◆ **Exercise**:
Copy only the lines between the one containing "Choose Levante midfielder Vencedor" and the end of the records, both included, leaving out pictures.
---------- Record excerpts ----------
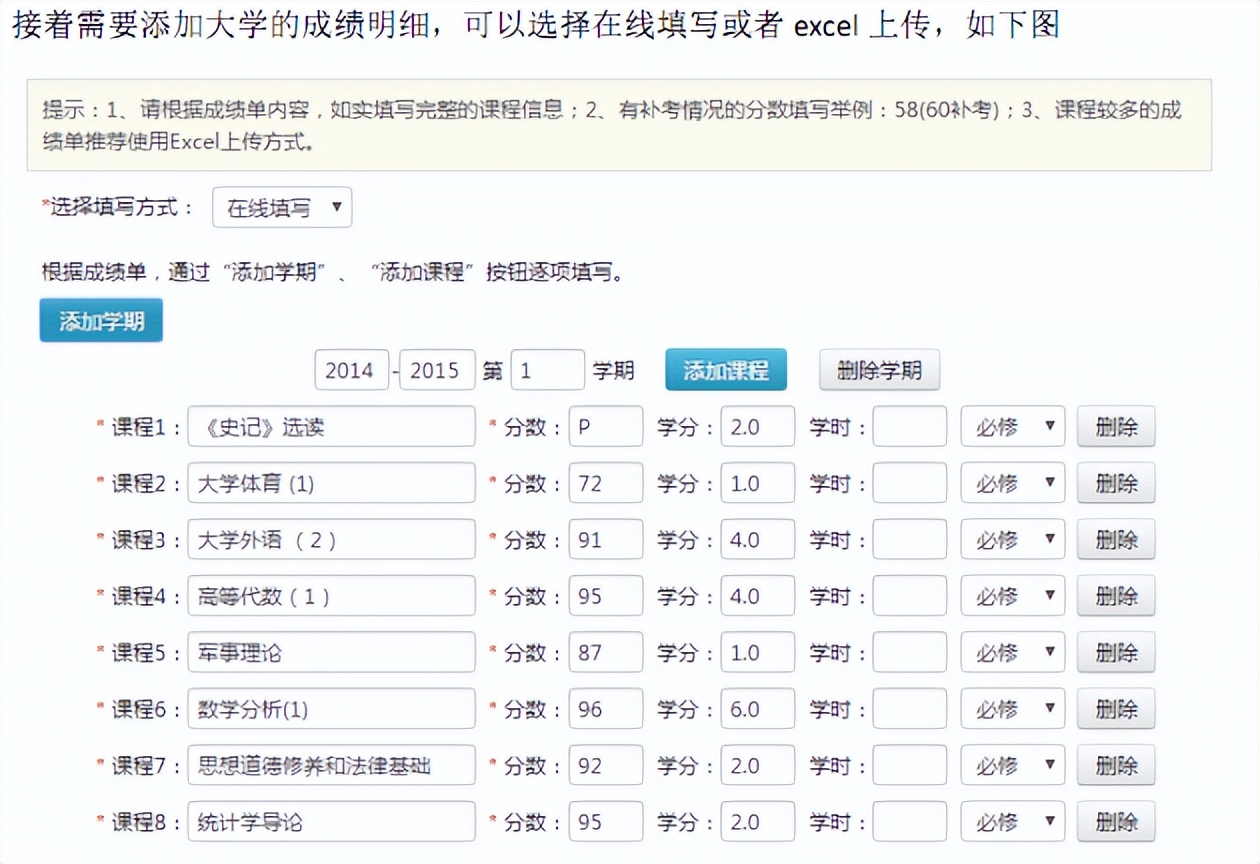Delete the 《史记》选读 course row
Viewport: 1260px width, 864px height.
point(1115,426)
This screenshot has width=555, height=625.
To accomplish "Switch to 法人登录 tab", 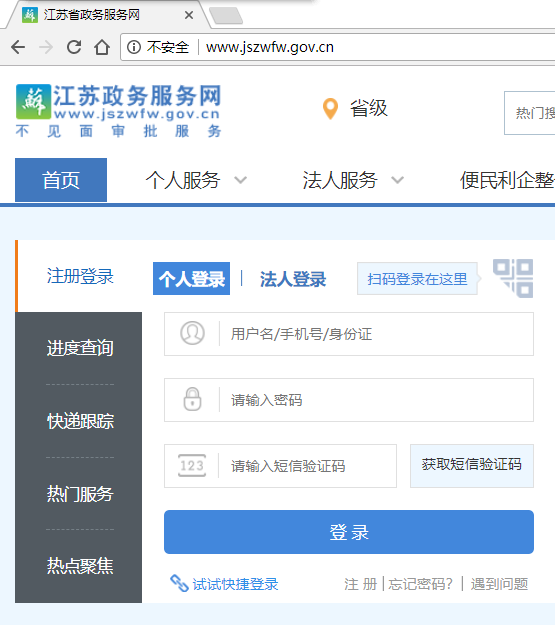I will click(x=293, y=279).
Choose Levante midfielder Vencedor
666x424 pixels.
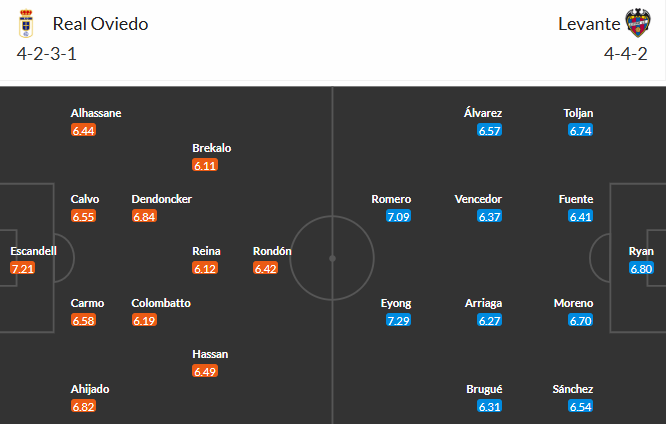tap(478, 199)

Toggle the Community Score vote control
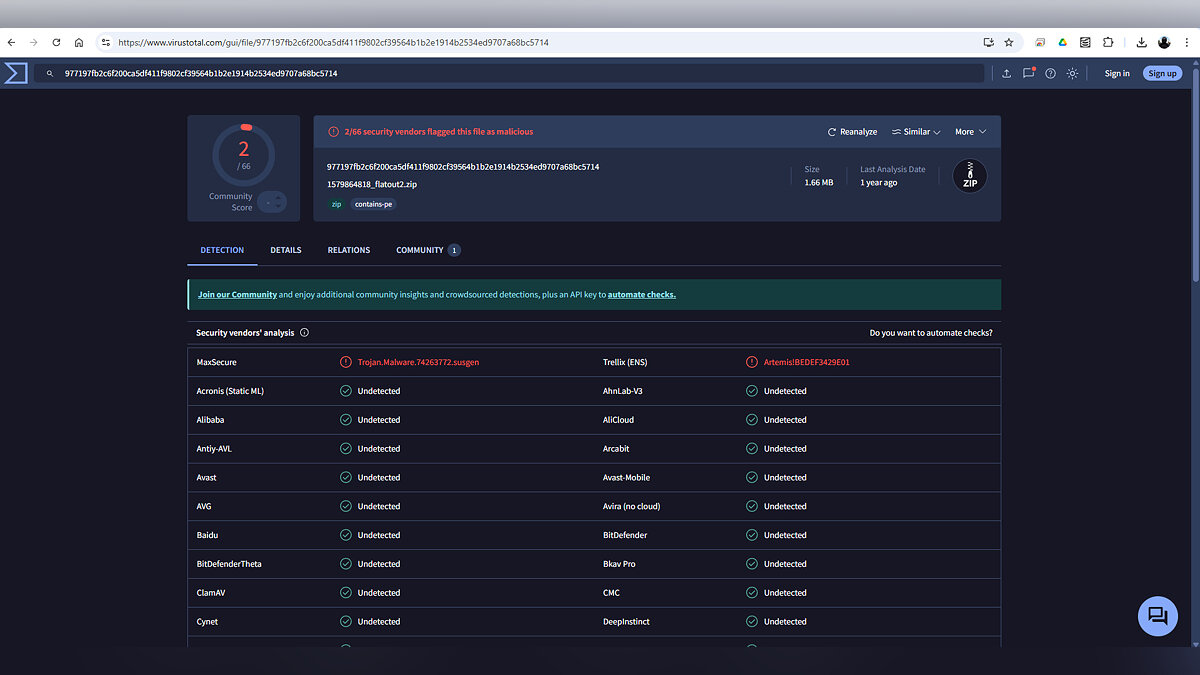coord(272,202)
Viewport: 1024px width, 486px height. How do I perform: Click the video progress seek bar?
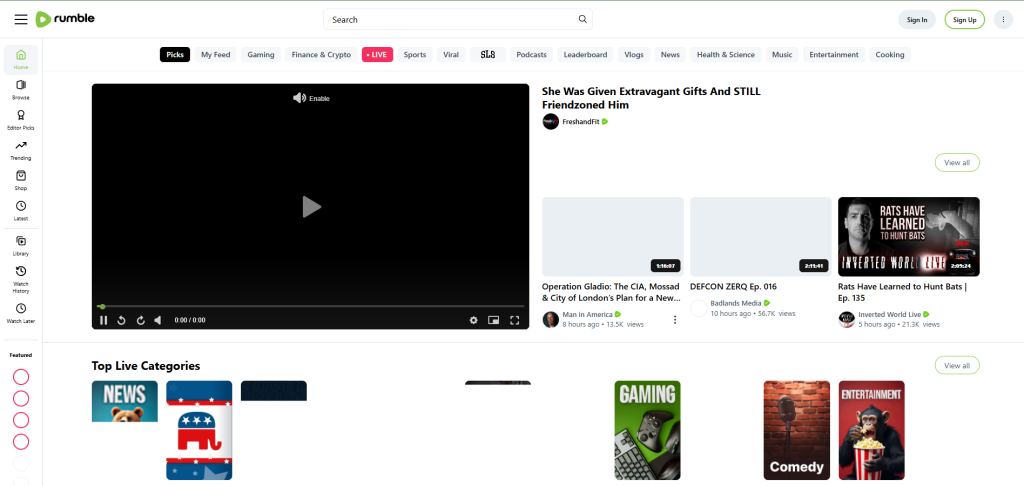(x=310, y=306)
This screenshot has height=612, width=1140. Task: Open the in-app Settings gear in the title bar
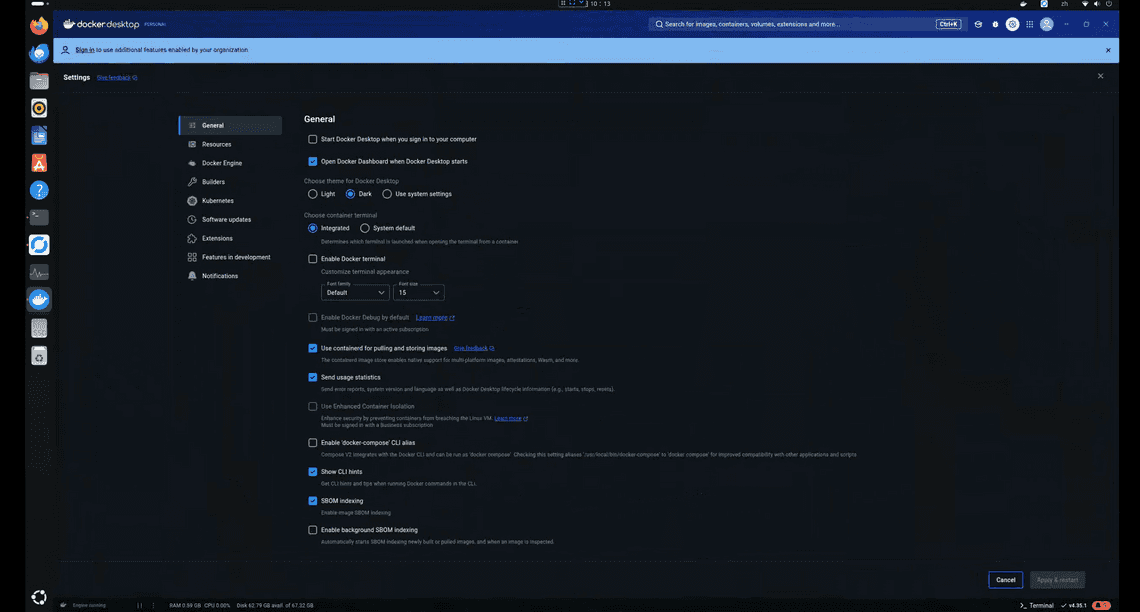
----------
◆ **The answer**:
Choose Levante midfielder Vencedor
666x424 pixels.
tap(478, 199)

Toggle the Community Score vote control
coord(272,202)
Viewport: 1024px width, 486px height. How do I perform: Click the video progress seek bar?
(x=310, y=306)
This screenshot has height=612, width=1140. Task: Open the in-app Settings gear in the title bar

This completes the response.